UNDERCOVER police officers on a benefits crackdown found an illegal asylum seeker, a dole cheat and a man breaking the rules of his asylum support scheme all working as Big Issue sellers in York city centre.
Today police said Big Issue sellers should be banned from York unless they can prove they are genuine.
But City of York Council say a ban is unlikely because the sellers slip through a loophole in the current street trading regulations.
Officers spoke out after they found a Big Issue seller in Church Street was a failed Romanian asylum seeker who had overstayed his visa and was in the country illegally.
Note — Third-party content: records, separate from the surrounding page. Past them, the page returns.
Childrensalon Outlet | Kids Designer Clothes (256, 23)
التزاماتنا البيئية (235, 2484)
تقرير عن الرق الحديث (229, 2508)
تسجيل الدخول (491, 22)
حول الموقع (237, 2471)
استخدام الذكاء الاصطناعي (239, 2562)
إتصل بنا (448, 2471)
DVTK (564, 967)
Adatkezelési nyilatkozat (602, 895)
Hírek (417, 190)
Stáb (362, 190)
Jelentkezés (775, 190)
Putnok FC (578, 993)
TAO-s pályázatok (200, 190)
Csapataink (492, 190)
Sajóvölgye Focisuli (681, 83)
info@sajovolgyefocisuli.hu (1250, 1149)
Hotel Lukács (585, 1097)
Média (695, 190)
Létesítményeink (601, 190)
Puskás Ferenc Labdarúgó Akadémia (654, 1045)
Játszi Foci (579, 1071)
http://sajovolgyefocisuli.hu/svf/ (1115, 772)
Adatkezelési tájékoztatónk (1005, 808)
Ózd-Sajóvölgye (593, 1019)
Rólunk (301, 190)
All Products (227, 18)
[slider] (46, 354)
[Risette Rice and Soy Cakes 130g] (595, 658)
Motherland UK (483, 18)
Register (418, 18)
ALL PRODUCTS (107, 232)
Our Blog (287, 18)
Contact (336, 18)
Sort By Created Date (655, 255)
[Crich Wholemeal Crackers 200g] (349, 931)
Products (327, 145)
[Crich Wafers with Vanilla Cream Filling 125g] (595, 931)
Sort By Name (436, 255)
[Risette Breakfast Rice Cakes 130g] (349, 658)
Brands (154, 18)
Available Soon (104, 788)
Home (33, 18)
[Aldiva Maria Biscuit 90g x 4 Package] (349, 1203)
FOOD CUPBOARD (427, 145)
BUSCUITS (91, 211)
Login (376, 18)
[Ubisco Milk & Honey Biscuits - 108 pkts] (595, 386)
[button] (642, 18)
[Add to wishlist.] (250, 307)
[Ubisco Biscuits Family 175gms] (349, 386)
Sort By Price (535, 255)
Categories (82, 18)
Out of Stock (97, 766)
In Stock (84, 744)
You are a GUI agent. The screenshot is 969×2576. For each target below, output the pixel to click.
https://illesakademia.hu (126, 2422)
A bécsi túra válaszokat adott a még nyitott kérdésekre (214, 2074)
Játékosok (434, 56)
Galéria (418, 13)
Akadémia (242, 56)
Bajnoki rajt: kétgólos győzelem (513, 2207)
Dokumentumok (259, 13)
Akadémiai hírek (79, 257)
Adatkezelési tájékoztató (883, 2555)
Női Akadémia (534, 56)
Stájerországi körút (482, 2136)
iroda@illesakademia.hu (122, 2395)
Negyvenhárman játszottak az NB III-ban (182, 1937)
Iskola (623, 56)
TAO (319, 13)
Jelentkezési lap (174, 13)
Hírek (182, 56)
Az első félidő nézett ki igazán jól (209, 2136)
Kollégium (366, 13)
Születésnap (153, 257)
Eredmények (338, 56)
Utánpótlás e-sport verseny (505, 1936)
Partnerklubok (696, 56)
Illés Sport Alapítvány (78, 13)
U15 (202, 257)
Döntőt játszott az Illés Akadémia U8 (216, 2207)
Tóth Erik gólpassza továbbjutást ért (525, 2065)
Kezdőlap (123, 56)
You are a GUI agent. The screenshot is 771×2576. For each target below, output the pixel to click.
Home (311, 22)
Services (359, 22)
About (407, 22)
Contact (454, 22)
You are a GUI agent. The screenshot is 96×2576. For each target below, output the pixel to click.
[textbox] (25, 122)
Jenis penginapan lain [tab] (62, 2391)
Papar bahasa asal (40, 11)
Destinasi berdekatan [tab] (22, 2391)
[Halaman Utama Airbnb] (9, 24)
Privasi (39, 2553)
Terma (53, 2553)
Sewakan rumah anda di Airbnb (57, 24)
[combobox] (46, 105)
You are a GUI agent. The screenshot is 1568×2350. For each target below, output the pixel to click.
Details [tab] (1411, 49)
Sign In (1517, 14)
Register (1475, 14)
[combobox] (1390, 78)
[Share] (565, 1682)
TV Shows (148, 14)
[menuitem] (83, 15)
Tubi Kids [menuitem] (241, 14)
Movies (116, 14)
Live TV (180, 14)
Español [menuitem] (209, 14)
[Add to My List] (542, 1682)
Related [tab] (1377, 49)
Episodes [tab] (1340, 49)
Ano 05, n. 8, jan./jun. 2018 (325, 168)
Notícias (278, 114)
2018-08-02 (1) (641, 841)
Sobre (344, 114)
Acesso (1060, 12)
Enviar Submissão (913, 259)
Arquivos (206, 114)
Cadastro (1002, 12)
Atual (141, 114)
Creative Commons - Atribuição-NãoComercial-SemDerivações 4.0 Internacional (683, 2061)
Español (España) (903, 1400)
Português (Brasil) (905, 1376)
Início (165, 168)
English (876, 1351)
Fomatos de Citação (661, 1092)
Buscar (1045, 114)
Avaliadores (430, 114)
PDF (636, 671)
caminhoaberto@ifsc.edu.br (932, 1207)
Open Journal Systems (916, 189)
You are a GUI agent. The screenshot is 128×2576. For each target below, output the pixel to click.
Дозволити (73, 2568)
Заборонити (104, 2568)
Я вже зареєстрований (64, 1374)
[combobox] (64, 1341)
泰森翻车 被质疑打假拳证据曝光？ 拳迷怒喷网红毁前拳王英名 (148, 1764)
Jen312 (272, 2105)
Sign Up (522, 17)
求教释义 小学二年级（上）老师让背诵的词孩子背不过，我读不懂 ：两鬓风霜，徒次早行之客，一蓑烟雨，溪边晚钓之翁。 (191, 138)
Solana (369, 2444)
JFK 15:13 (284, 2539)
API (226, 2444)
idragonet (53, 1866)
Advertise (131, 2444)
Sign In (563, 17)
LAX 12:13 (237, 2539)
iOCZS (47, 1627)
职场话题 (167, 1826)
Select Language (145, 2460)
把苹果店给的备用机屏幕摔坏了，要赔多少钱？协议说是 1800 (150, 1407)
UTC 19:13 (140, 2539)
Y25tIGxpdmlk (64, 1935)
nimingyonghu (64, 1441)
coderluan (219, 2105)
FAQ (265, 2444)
Another Romanian asylum seeker selling the magazine had travelled against the requirements of the asylum seekers support scheme which ordered him to remain in London.
Police said a third man, from West Yorkshire, faced legal action after he was caught twice selling the charity magazine while claiming unemployment benefit.
Acting Sergeant Rick Ball said he would like the council to tighten the rules on Big Issue sellers unless the charity can demonstrate its workers are staying within the law.
Mr Ball said: "If Big Issue sellers are breaking the law we have to ask if we want that type of person in York and consider stopping them.
"It would be a shame for that to happen but unless they can clean up their act I feel that we have got to take action."
He added that officers could not find any beggars in the city centre yesterday and he was pleased that the "message is getting through" that they are unwelcome.
Last week the Evening Press revealed how police and benefits agency staff held a two-day operation, named Operation Capstan, aimed at cracking down on beggars.
Police said the failed asylum seeker, who said he was staying in Barnsley with friends, now faced deportation, but immigration officials declined to arrest him in York.
Home Office immigration minister Beverley Hughes yesterday resigned in the aftermath of claims that Romanians were successfully applying for British visas with fake documents.
Dick Haswell, City of York Council licensing officer told the Evening Press today that a legal loophole meant sellers of periodicals and newspapers were exempt from street trading regulations.
A spokesman for the Big Issue North said an investigation has begun in to how the individuals had come to break a written agreement with the charity.